> _What the task requires_
Pull out every line below containing the word "device".

> _Records supplied_
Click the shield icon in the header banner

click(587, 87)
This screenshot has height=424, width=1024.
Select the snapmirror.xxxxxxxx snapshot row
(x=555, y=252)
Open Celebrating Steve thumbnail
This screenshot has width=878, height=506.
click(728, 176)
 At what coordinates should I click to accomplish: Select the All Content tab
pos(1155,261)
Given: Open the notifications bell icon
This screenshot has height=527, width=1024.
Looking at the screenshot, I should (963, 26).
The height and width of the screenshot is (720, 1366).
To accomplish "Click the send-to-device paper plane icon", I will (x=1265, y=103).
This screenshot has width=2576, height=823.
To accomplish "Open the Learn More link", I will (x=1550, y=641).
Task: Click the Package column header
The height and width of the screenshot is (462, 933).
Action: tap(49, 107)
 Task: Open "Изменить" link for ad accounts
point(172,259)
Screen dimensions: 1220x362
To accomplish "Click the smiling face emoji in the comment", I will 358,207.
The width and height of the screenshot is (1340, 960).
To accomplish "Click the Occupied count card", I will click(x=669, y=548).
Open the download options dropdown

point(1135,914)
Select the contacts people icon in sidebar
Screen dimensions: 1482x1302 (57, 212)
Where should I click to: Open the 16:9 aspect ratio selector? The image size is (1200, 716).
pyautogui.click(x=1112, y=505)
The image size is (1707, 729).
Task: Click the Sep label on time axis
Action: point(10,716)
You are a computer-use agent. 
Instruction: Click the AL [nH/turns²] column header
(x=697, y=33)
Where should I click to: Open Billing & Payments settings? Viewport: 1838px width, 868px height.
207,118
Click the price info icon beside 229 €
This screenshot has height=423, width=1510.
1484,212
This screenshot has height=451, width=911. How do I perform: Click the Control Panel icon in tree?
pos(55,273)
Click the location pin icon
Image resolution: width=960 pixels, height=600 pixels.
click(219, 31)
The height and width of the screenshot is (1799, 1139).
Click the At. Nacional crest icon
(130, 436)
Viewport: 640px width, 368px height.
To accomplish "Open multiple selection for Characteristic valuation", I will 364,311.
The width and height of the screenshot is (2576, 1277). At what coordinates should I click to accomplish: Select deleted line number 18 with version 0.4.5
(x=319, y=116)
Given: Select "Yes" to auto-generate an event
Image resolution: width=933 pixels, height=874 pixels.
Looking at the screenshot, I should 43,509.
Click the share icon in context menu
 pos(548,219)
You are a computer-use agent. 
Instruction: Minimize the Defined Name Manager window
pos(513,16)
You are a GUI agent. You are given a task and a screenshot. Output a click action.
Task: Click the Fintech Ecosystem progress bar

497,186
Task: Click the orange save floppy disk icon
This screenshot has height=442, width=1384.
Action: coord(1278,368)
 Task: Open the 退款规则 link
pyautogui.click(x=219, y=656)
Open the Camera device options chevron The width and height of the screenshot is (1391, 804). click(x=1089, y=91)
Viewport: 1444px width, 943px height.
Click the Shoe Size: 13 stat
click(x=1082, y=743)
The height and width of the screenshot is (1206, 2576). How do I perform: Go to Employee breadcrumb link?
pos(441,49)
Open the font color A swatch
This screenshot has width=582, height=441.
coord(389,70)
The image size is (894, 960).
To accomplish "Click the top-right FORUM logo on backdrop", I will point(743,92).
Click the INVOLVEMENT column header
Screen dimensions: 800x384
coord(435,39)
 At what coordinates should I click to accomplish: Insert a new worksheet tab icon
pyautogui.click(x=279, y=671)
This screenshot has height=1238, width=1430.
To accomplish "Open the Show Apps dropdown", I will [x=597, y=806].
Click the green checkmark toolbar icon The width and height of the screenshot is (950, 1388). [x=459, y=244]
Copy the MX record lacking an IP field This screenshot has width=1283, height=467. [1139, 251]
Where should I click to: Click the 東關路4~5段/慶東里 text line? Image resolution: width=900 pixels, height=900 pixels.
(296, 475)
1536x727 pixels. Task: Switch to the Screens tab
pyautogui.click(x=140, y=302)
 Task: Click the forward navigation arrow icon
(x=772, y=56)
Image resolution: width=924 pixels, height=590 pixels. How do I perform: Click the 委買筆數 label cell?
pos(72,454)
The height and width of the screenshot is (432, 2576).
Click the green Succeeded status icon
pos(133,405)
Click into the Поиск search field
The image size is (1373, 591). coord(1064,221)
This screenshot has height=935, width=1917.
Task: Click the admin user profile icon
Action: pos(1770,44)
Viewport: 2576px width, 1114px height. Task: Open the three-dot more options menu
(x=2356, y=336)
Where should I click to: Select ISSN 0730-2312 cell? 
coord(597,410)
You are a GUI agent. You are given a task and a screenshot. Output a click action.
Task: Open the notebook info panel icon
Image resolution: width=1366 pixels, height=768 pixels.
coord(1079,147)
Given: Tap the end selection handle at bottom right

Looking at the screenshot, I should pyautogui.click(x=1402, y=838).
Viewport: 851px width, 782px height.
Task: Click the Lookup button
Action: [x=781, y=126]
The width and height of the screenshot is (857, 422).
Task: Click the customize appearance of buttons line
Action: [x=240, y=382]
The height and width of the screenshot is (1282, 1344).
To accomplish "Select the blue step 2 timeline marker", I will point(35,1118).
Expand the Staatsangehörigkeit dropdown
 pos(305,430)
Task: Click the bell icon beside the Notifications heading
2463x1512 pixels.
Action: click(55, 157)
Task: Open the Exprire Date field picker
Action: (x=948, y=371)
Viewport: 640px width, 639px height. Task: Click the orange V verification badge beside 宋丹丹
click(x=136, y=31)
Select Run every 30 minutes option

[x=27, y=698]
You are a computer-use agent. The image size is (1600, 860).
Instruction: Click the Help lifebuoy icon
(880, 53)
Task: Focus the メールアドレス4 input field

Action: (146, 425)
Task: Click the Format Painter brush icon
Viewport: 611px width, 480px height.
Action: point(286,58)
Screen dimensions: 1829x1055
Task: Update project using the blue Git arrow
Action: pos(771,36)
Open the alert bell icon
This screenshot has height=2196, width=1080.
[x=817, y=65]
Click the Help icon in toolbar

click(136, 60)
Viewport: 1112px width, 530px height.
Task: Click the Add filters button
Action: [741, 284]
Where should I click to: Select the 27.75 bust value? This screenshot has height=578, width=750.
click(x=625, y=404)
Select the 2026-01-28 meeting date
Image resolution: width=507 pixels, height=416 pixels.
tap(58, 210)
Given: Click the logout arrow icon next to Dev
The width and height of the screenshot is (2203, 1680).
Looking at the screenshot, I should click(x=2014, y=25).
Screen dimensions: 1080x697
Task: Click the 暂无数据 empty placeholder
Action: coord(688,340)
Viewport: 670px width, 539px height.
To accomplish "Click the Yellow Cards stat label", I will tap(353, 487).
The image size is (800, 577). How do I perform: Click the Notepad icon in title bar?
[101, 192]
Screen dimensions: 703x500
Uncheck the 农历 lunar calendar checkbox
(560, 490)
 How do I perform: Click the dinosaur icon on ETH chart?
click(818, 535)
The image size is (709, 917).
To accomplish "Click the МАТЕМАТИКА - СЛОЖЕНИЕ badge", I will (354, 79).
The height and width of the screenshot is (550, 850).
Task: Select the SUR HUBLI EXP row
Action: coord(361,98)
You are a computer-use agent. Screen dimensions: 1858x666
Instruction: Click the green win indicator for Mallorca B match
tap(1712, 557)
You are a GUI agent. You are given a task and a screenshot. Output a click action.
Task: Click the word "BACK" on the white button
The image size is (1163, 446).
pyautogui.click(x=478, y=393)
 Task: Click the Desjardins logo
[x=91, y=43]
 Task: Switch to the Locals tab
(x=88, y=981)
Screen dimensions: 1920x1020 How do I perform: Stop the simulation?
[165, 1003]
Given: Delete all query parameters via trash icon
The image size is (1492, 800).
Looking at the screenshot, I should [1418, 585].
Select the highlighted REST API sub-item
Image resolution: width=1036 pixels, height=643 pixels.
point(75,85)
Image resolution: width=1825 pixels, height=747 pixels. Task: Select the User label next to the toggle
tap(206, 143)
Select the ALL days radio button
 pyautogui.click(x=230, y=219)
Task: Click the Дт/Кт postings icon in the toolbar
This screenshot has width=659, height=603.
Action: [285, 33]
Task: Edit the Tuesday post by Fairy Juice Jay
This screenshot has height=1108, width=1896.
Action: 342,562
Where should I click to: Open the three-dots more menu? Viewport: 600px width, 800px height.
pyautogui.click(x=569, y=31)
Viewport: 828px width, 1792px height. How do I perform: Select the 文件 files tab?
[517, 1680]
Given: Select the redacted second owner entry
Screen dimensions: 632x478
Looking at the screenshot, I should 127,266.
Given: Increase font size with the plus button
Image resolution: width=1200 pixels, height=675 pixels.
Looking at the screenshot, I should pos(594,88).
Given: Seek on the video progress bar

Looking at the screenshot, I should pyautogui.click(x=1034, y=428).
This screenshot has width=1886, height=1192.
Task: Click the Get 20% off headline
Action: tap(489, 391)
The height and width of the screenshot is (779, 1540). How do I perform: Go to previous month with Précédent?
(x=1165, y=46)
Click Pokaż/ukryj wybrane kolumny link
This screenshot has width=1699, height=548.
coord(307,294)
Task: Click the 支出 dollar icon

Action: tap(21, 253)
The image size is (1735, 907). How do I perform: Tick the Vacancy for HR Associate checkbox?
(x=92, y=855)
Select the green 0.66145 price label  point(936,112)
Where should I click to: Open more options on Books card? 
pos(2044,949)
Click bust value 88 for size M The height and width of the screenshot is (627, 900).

> _Solution for this task_
To accomplish "Click the send-to-device paper plane icon", I will (x=1265, y=103).
Open the Camera device options chevron The width and height of the screenshot is (1391, 804). click(x=1089, y=91)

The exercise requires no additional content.